新工場は、脱炭素社会の実現に向けて、生産施設として日本初となるネット・ゼロ・エネルギー・ビル(ZEB/注1)を目指す。また、免震構造と木製直交集成板(CLT)を採用した地震に強いビルとして、国土交通省の令和2年度サステナブル建築物等先導事業(木造先導型/注2)にも採択。主にシステムソリューション事業関連製品の製造工場として、2022年4月の稼働を予定。投資額は約60億円を見込んでいる。
OKIは、1962年に埼玉県本庄市に電話機の製造工場を設立して以来、基幹工場のひとつとして、長年にわたり同地区で情報通信関連事業やEMS事業に関わる生産活動を行ってきた。2020年12月には、ローカル5Gの実験試験局を開設して製造現場や敷地内のITSテストコースにおける実証実験を行うなど、提供するManufacturing DX(注3)の活用により、ニーズの変化・技術の進化に応え続けられるフレキシブルなスマート工場の実現に向けた取り組みを推進している。
そこで今回、老朽化が進む施設・設備の更改を実施するにあたり、この取り組みをさらに進め、環境負荷の低減や働く人の安全、そして地元の地域材(秩父杉)の利用など地域との共存に配慮した新たな工場を建設することとした。

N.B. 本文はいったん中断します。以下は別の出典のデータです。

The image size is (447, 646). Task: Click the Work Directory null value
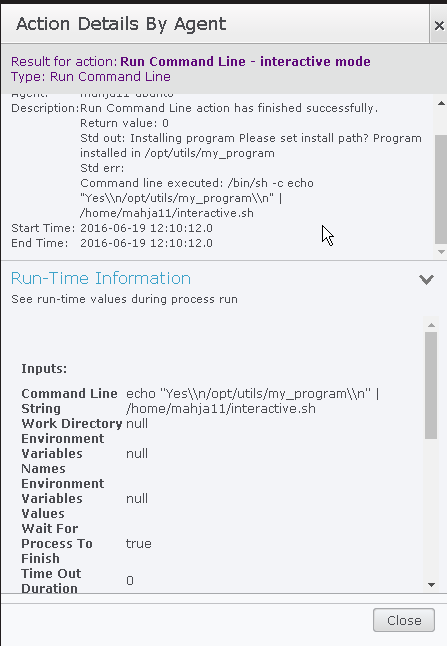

OKIは、今回の新工場をManufacturing DXを実現するスマート工場のモデルと位置づけ、この取り組みをグループ内に展開し、製品をグループ内の最適な工場で生産する「バーチャルOne Factory/注4」の実現など、「モノづくり基盤強化」に向けた諸施策を推進していくとしている。
[新工場概要]
– 名称:OKI本庄工場 7期棟(仮称)
– 建設予定地:OKI本庄地区(埼玉県本庄市小島南)
– 延床面積:約1万9千㎡
– 階数:地上2階建て 全面免震構造の鉄骨造
– 投資額:約60億円
– 着工時期:2021年5月
– 竣工時期:2022年3月
注1)ネット・ゼロ・エネルギー・ビル(ZEB):快適な室内環境を実現しながら、建物で消費する一次エネルギーの収支をゼロにすることを目指した建物。

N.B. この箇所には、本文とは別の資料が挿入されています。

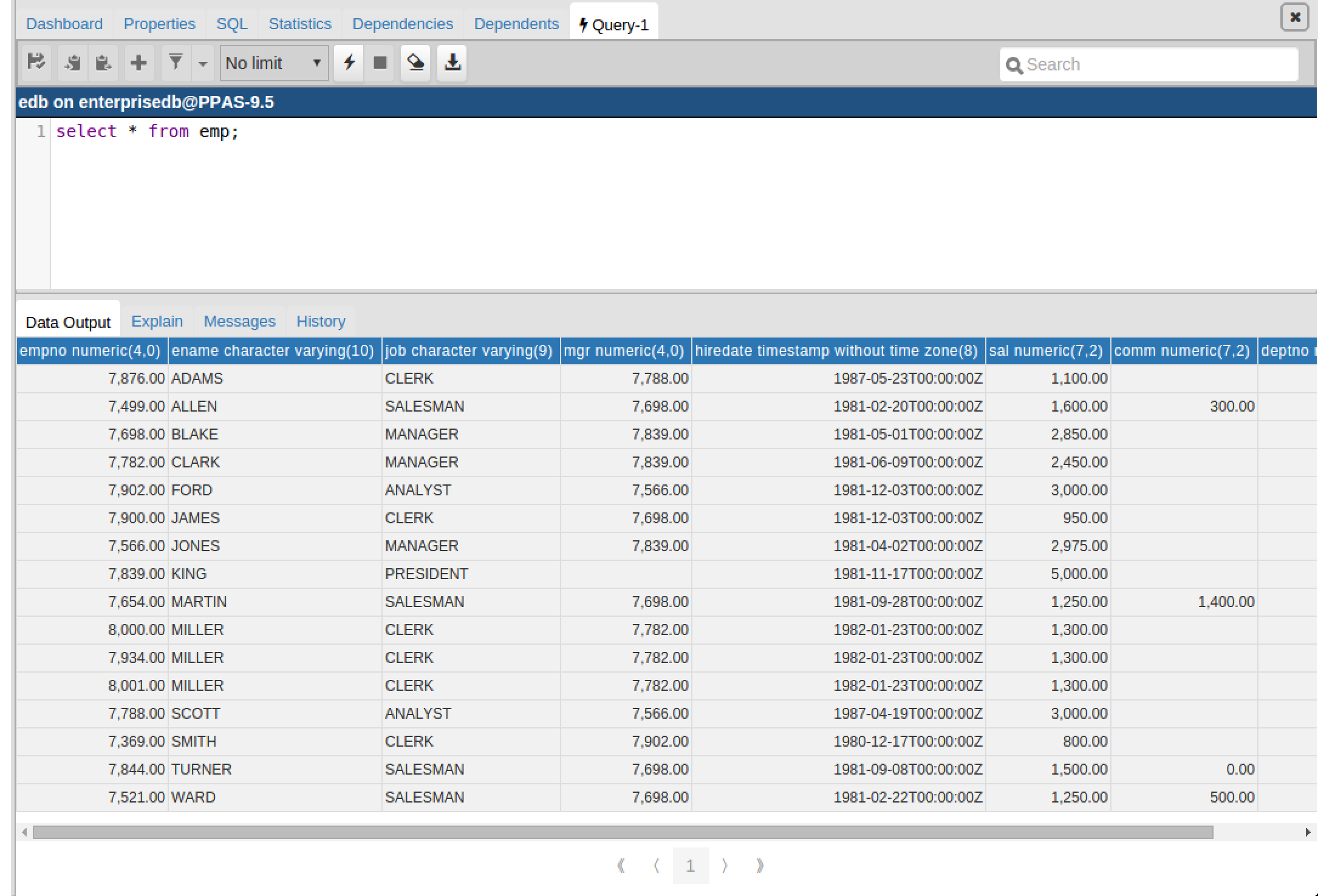Click the add row plus icon
The width and height of the screenshot is (1318, 896).
coord(138,63)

注2)サステナブル建築物等先導事業(木造先導型):先導的な技術の普及啓発に寄与する建築物のリーディングプロジェクトとして国が採択し、その建設費を支援する事業。「木造先導型」は、再生産可能な循環資源である木材を大量に使用する木造建築物等の先導的な整備事例について、構造・防火および生産システムの面で先導的な設計・施工技術の普及と低炭素社会の実現に貢献することを目的にしている。
注3)Manufacturing DX(マニュファクチャリング・デジタルトランスフォーメーション):製造現場を見える化する「現場変革」、現場と経営を高度かつ双方向に連携する「IT・オペレーション変革」、環境変化・法令対応・少量付加価値生産などのさまざまな経営判断を支援する「マネジメント変革」の3つの変革から構成される、スマート工場実現をめざしたOKIのソリューションコンセプト。

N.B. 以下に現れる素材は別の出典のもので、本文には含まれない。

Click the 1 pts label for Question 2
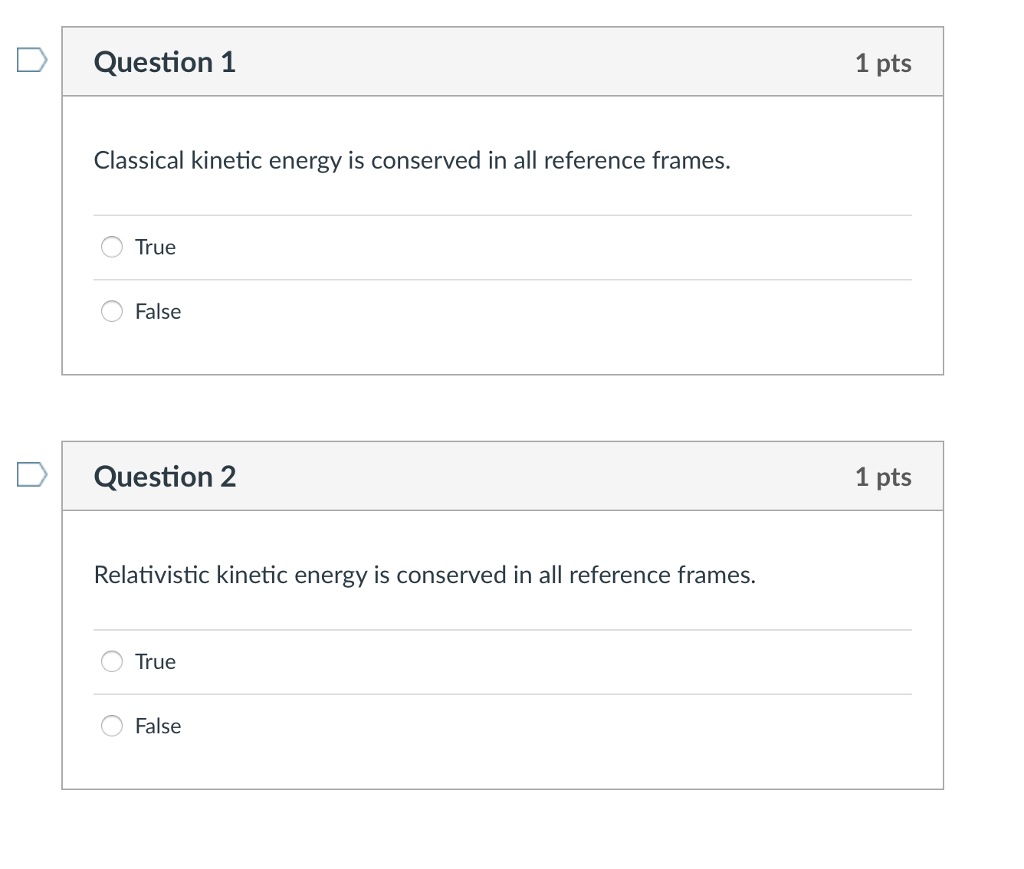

注4)バーチャルOne Factory「中期経営計画2022」における「モノづくり基盤強化」の主要施策。事業・開発部門に生産部門・工場が紐づけされた従来の枠組みではなく、製品の特性(試作品・量産品・少ロット製品・大型システム製品など)と各工場の得意な生産をマッチングさせ、グループ内の最適な工場でモノづくりができる体制の構築を目指す。